Less often, and sometimes on special occasions, there would be guest appearances from Prof Jim McLeod (neurology and dean of faculty), Harry Kronenberg (haematology), John Allsop (neuro), John Turtle (endocrine), Richard Benn (bacto), Geoff Duggin (renal), Warwick Selby (gastro), John York (rheumatology), Dick Richards (cardio), Lou Bernstein (cardio staff), Rodney Shearman (gynae), John Sands (of the games fame), Frank Harding Burns (notionally drug and alcohol and an advocate for God and moderation), Geoff McDonald (another of the few Catholics), and perhaps a dozen others.
The senior registrars at the time were amongst the most gifted young doctors in the country, including Michael Field, Michael Halmagi, Roger Tuck, Ian Caterson, Bill Bye, Stephen Lee, Sheryl Van Nunen, Geraldine Room, Paul Russell, Ben Friedman and many others.
Classic statements:
“Myaesthenia gravis is called gravis because it IS ‘gravis’”.
“Sjogren’s syndrome does not require the existence of a rash”. Response from up-start registrar: “When I worked with Dr Sjogren in Stockholm he used to say otherwise”.
‘The only five medical causes of abdominal patient are myocardial infarction, diabetes, familial Mediterranean fever, porphyria and tabes dorsalis.’
After a long and tedious discussion about a patient with auto-immune cold agglutinins, cryoprecipitins and acute renal failure Dr Jonathan Leicester, who was not associated with the case, commented in his slow, measured way: “I wonder if the patient just had a chill on the kidney?” (huge laughter from the audience).

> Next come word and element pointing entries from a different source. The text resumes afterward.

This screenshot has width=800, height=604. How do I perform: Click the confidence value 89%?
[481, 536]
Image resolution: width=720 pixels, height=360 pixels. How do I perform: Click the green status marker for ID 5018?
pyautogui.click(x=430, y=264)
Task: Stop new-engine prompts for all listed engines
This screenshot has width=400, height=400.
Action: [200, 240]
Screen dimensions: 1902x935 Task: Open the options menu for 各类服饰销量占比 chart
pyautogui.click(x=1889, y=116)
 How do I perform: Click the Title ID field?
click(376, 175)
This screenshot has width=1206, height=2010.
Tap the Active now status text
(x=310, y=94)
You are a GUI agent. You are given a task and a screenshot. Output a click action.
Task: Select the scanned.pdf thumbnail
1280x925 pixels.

Dr John Greenaway (leaning over the wooden railing, frowning sternly): “Mr Chairman, I would take to task the treating team over all these investigations!”
Mr Bruce Leckie (thoracic surgeon invited concerning a chest lump, possibly parathyroid): “Look, Mr Chairman I have been sitting here for 30 minutes listening to all these differential diagnoses, fancy test results, nuclear scans and other learned speculation. In that time, I could have made a small incision in the patient’s side, exposed the lesion and in all probability, cured it. I’m afraid I have to go back to work!”
I have always enjoyed being a fly on the wall but after three years of passive attendance I was finally asked to present a case when working for the neurology team in C1 ward under HMOs McLeod and Allsop. It may have been posterior inferior cerebellar artery (PICA) syndrome and I did not do the case justice.
I had the misfortune to speak French better than John Allsop which put me on the back foot as he looked after the private patients from Noumea who would be brought from the airport by ambulance once weekly for triage. They would have all manner of interesting diseases, mostly strokes, but also myopathies, epilepsy, neuritis, tumours and other differential exotica. John’s speciality was demonstrating gait disturbances, sure to trigger the funny-bone of each new cohort of students as he looked like Quasimodo lurching large.
In attending RPAH Medical Grand Rounds I was immensely privileged to be witness to this magnificent piece of medical history the likes of which have probably not been seen before or since in this country. Who in their right mind would expect a high-powered group of people to muster at 5pm on a Friday these days unless it was for a keg of beer and a music box? In fact the latter occurred slight later on a Friday at the Gross Farm Hotel nearby in Missenden Road.
Written by Andrew Byrne MB BS FAChAM (RACP)
Dependency Physician
75 Redfern St
Redfern 2016
9319 5524
[with thanks to John Byrne, Richard Benn, Martin Tattersall, John Hallinan, John Hassall and John Emder.]
This item was 'politely declined' by MJA as being too Sydney-centric for their Christmas edition. Such is life!